If you can find something that you like as far as the looks of it goes, this might be of some help in making your own safe for the tank:

Driftwood Do's & Don'ts @ petfish.net

But if you're stuck on that particular type of woo, do a Google search and you'll find lots of it. You'll have to decide it it's worth it after shipping costs.

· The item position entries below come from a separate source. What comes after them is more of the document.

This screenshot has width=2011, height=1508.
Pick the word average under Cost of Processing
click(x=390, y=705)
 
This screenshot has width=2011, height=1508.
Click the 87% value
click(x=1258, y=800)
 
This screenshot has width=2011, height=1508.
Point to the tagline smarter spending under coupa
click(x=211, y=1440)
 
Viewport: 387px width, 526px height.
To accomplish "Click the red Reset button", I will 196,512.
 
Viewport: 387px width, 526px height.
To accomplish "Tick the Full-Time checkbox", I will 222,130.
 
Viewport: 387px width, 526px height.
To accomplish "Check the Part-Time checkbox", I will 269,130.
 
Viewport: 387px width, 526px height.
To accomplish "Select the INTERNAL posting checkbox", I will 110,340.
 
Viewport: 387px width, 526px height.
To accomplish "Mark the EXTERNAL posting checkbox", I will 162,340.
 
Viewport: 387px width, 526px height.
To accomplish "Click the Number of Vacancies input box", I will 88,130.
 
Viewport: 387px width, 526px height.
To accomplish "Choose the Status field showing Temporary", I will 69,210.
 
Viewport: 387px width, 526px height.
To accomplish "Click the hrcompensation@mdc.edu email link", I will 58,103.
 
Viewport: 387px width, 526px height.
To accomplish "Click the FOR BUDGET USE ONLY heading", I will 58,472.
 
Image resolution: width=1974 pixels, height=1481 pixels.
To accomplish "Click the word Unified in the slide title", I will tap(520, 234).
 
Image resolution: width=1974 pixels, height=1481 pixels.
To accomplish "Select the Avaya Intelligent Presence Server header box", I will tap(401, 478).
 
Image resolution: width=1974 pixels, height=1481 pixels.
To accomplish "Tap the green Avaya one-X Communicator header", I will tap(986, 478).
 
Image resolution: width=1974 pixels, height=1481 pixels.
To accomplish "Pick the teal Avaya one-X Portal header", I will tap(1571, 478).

malaysian driftwood - Google Search

and eBay has 5 pieces right now:

eBay - malaysian driftwood, Pet Supplies, Home Garden items on eBay.com

Malaysian driftwood does have the advantage in that it sinks rather than floats, so you don't have to stick it to the bottom somehow.


----------



## brynnhilde (May 13, 2006)

Thanks for the tips. BTW, if I can find anything my wife likes, DEFINITELY worth shipping.


----------



## t2000kw (Jul 29, 2006)

The prices here looked good to me.

Malaysian Driftwood, 7-10"

I don't see shipping information there, but you may be able to inquire or go through the order process to the point where you find out before you approve the order. I don't like web sites like that but most do things that way. I would prefer to see shipping costs before I spend a few minutes entering my information, only to cancel the order process after finding out that shippings costs were unacceptable.


----------



## Troy McClure (Aug 3, 2005)

Instead of looking for that -one- killer piece, look for several pieces that work together. Find smaller branches and roots then placing them strategically in the tank so they look like one piece. That's how the good aquascapers do it (of course there are always exceptions.) It's probably cheaper anyways. Now if you were looking for a stump, that'd be a whole different issue...

I'll second Ryan's suggestion of checking eBay. I've bought several pieces of driftwood off there and have yet to be disappointed.


----------